-- INFORMATION follows --

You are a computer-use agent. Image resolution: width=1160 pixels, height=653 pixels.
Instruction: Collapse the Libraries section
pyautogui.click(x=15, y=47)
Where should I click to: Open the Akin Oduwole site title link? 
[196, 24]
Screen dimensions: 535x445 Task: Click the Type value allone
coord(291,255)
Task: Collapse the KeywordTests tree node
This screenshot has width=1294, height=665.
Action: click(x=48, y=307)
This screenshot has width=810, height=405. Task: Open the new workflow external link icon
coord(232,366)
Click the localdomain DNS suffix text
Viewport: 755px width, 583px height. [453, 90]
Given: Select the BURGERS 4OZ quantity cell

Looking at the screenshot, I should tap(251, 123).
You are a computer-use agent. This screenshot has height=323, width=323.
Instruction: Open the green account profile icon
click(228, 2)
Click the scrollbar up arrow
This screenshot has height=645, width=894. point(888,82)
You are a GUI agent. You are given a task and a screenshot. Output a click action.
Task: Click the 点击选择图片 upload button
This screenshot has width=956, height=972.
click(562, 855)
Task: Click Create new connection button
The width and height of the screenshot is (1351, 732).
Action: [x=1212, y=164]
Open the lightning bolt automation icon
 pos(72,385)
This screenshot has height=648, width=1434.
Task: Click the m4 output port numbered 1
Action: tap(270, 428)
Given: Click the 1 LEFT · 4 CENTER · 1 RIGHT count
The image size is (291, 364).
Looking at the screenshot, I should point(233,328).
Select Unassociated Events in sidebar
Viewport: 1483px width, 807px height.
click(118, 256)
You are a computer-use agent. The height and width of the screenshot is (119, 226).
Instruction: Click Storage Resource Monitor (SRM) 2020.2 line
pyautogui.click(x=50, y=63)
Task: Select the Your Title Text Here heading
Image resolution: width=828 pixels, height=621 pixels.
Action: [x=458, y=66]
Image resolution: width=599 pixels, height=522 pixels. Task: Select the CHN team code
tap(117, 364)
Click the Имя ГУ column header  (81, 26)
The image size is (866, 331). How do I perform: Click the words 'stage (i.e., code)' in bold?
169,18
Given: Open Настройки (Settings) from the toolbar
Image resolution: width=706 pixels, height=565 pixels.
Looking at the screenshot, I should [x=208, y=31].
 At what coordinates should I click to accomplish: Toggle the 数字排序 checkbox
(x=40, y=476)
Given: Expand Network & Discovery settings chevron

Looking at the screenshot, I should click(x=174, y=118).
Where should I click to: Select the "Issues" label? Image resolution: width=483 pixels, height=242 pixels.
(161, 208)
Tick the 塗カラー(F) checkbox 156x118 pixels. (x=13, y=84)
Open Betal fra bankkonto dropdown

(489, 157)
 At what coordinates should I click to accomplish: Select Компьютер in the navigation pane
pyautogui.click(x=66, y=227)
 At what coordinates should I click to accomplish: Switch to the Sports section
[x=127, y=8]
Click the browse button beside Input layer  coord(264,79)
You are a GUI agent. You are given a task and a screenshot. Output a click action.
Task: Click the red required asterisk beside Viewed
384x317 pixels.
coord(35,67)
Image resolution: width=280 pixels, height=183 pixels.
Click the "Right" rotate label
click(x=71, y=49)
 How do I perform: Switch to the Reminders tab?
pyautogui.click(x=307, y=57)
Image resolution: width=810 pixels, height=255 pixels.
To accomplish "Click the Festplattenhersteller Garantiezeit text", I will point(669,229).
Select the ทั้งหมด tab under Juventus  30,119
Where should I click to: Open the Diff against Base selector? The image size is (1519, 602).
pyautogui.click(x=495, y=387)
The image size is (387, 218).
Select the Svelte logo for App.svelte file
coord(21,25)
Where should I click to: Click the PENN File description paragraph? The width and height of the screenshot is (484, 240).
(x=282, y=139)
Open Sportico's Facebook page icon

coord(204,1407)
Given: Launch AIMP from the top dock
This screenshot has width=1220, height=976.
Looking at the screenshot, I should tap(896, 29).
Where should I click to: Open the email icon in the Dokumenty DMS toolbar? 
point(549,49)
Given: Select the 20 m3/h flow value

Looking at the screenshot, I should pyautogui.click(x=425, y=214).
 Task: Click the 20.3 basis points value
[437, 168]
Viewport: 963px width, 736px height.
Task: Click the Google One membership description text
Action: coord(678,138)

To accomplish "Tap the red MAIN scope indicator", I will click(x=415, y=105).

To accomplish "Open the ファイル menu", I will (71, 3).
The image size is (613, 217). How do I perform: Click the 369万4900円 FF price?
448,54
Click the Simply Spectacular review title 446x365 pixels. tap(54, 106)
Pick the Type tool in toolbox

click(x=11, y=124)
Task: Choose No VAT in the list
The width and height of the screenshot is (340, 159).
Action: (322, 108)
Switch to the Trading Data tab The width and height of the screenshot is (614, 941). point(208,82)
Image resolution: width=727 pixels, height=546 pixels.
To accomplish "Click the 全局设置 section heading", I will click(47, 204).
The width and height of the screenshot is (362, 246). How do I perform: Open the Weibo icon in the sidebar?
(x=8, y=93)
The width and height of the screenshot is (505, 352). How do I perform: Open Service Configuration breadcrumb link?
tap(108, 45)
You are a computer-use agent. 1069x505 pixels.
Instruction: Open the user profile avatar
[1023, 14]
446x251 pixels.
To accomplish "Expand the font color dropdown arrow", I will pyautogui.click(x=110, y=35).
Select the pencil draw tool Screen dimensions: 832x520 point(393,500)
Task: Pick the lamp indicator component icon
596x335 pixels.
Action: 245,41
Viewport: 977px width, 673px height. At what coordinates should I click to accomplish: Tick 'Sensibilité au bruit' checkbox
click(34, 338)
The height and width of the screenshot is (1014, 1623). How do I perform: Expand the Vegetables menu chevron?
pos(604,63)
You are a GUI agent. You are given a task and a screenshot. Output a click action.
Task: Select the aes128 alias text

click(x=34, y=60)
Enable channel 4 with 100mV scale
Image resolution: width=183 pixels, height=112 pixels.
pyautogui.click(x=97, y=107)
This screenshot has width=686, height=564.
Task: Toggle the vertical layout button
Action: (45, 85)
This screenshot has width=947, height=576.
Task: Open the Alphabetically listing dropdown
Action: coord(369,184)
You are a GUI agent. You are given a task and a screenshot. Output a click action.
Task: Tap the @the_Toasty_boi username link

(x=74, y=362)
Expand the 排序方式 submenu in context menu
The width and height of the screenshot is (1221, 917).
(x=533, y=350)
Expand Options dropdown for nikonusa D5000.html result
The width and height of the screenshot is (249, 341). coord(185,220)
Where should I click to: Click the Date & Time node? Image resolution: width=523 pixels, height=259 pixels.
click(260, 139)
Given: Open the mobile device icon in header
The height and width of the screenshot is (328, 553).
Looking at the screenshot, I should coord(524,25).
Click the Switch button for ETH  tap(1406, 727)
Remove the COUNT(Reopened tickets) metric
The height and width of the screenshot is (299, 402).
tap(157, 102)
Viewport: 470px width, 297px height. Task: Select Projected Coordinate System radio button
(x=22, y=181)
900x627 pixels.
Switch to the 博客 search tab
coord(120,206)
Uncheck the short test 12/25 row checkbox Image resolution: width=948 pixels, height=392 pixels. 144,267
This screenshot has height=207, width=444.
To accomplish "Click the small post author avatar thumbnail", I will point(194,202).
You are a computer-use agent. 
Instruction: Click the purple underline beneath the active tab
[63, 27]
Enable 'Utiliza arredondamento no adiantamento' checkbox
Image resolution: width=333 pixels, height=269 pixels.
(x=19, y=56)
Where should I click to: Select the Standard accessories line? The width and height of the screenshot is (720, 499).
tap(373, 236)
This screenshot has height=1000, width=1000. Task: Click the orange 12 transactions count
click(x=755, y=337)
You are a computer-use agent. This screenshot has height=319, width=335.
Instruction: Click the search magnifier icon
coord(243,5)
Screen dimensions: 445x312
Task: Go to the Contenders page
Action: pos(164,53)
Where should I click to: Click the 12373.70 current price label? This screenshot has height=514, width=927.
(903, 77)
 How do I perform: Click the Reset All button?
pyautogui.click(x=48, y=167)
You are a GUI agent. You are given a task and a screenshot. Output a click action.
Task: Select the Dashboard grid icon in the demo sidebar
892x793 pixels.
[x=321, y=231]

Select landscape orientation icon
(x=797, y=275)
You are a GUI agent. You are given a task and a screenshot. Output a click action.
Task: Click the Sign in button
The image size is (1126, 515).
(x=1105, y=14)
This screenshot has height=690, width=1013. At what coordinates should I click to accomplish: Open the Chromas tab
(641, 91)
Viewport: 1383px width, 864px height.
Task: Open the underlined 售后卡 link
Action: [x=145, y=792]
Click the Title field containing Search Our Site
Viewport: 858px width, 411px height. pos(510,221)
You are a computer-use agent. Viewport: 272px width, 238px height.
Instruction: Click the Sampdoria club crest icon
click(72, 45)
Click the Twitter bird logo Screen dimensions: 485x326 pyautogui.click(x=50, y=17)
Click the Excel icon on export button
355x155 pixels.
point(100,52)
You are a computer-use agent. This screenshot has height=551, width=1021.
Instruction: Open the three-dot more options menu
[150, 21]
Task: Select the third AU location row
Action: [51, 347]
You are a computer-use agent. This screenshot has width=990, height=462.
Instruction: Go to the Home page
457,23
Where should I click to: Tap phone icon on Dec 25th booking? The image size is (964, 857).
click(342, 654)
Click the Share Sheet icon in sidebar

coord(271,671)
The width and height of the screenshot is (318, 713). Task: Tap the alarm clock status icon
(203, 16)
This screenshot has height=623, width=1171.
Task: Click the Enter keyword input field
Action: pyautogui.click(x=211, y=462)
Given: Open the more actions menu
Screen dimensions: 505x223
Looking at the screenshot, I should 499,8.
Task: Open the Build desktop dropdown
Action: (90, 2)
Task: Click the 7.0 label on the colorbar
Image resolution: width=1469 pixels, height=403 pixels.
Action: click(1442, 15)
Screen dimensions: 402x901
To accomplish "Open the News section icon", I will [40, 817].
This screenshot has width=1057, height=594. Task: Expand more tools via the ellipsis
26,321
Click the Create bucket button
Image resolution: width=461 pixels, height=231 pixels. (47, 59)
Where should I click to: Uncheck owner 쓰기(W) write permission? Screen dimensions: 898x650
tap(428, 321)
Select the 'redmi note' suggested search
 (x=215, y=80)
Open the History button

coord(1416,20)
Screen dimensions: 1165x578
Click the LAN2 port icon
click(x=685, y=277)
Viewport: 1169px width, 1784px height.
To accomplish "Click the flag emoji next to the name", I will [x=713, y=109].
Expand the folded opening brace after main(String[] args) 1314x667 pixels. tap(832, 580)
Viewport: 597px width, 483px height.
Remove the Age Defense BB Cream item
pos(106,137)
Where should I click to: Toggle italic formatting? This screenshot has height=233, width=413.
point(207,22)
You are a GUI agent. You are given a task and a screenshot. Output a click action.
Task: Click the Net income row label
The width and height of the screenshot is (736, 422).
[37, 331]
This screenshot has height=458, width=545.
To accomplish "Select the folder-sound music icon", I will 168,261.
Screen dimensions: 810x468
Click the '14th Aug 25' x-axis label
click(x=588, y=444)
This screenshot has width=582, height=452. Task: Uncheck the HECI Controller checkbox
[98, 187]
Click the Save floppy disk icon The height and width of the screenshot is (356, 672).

-- INFORMATION concluded --

■ **THE TASK**
Scan the records above for the string "heading", and copy every line where it turns up.

■ **EXERCISE OUTPUT**
Task: Select the Your Title Text Here heading
To accomplish "Click the 全局设置 section heading", I will click(47, 204).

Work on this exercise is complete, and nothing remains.